Well, it wasn’t, in that it was a small bit of added text to an existing law rather than a stand alone Bill like Sopa – which makes things worse.

At least Sopa received public debate by legislators. Sopa Ireland would have had no Dáil debate at all, were it not for a major internet campaign (in the end it got 50 minutes, at the end of which the Minister said he was signing the instrument anyway, without changes. Democracy at its finest).

The statutory instrument was like Sopa in that it was a poorly drafted, alarmingly open-ended document that placed too much assumption on judges being familiar with existing case law. It was sneaky and owed far too much allegiance to the entertainment industry, which has shown over the years that it is happy to use lawsuits, even against school-aged teens, to “make a point”.

The suspicion is that this sloppy instrument would turn Ireland into a proving ground for the entertainment industry to score legal points on businesses and internet users (and case law), thus seriously damaging our international reputation as a positive, supportive environment for internet and technology businesses. Younger people rightly recognised that it could affect their use of the internet in legitimate ways.

Yes, some clearly were angry that it could limit their ability to pirate music or films. I don't support piracy but when people are offered so little choice of ways to easily consume the entertainment they like online, at a fair cost, in the medium they prefer and live in – the Internet, not DVDs, CDs or movie theatres – piracy is going to remain attractive (for excellent analysis on this see onforb.es/xlsB2Yin Forbes). Commendably, younger people, far more at home on the internet than the political generation, could see what many politicians could not – that proposing vague restrictions championed by the entertainment industry risked limiting legitimate freedoms.

To their credit, some politicians did realise there was a real issue on the table as the sheer weight of email and signatures on an online petition accumulated.
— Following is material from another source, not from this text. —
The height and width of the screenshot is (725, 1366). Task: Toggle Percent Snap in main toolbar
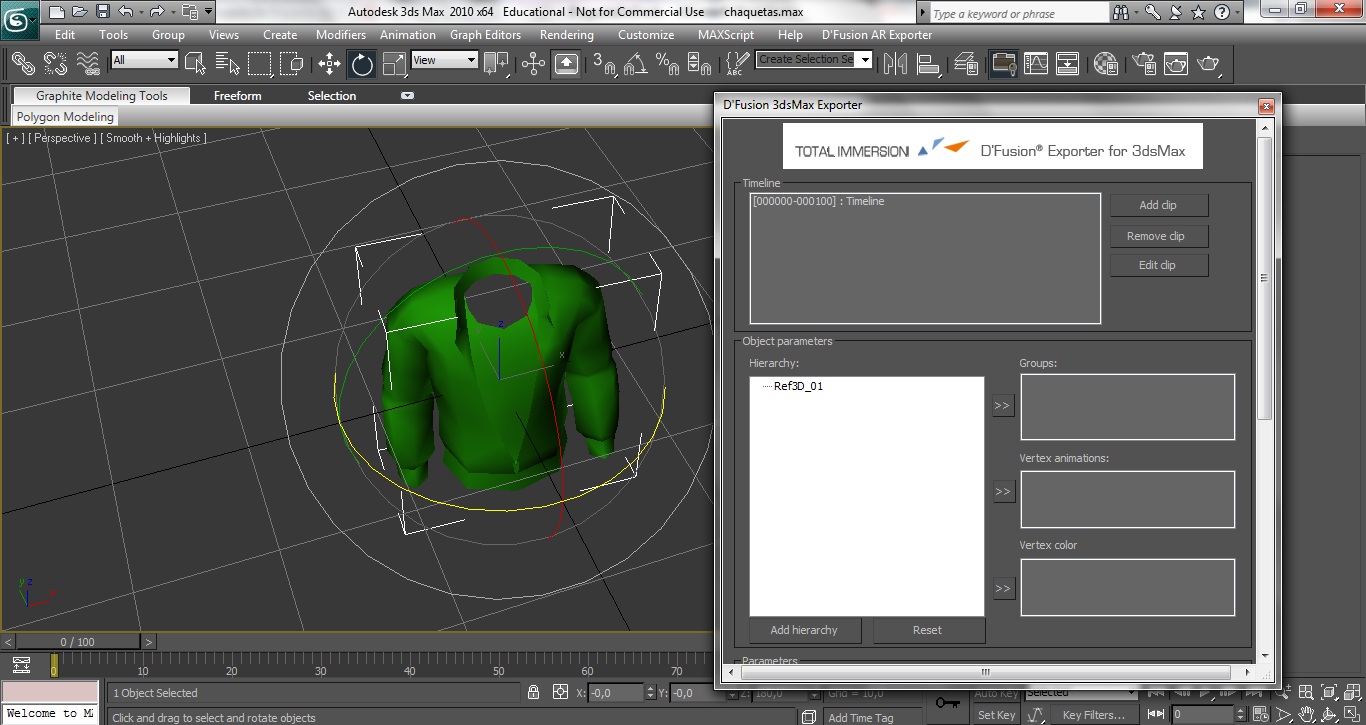[667, 64]
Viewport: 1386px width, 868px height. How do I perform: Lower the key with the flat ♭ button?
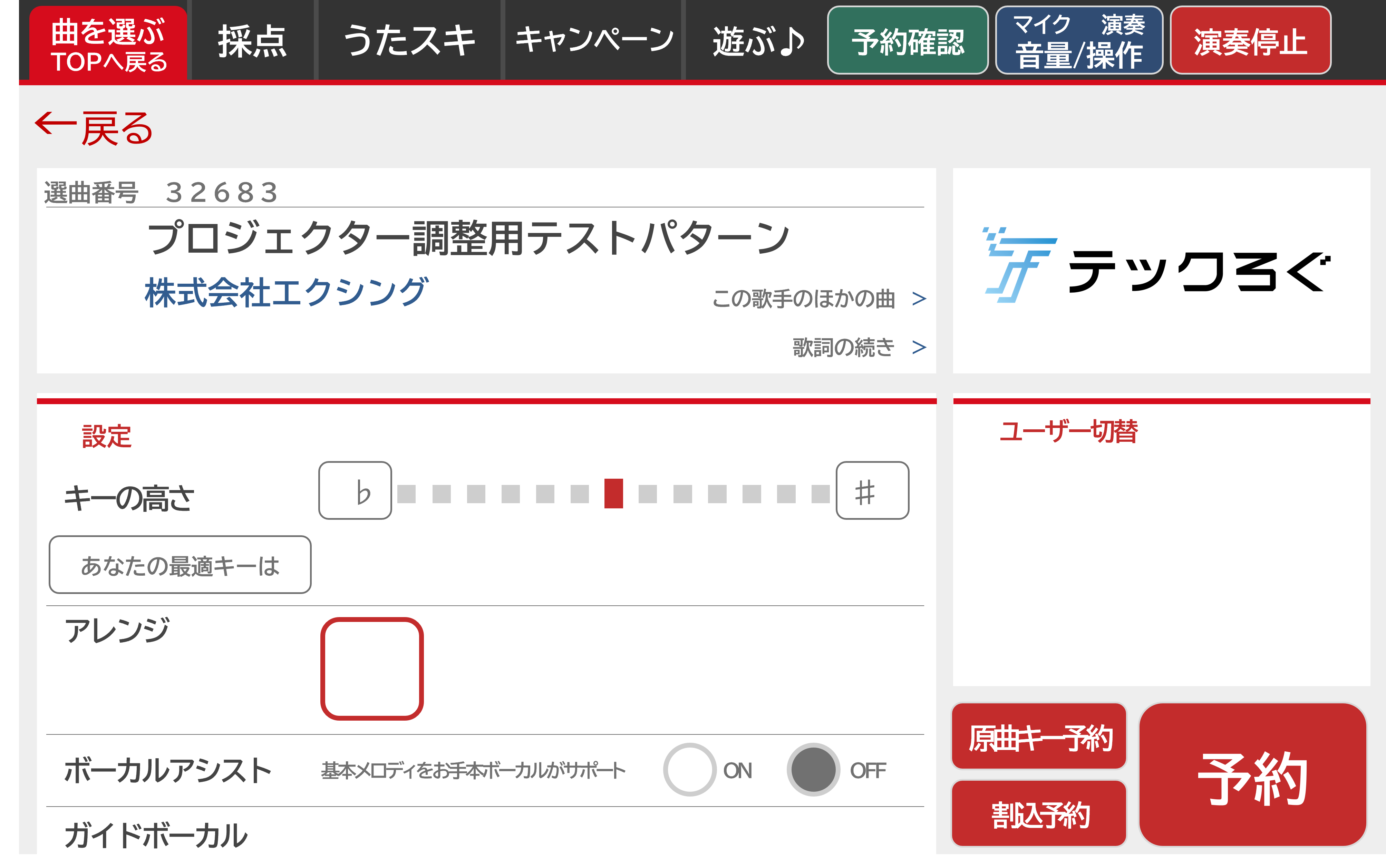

Some did their homework to better understand it, and looked at both sides of the argument.

Yet the way in which politicians talked about and responded to the mass email protest (and most received thousands in their inboxes) causes consternation. Emails were dismissed as “rants” from “keyboard warriors” with nothing better to do. Lots, they said, were from students who weren’t even of voting age (as if this invalidates a concern).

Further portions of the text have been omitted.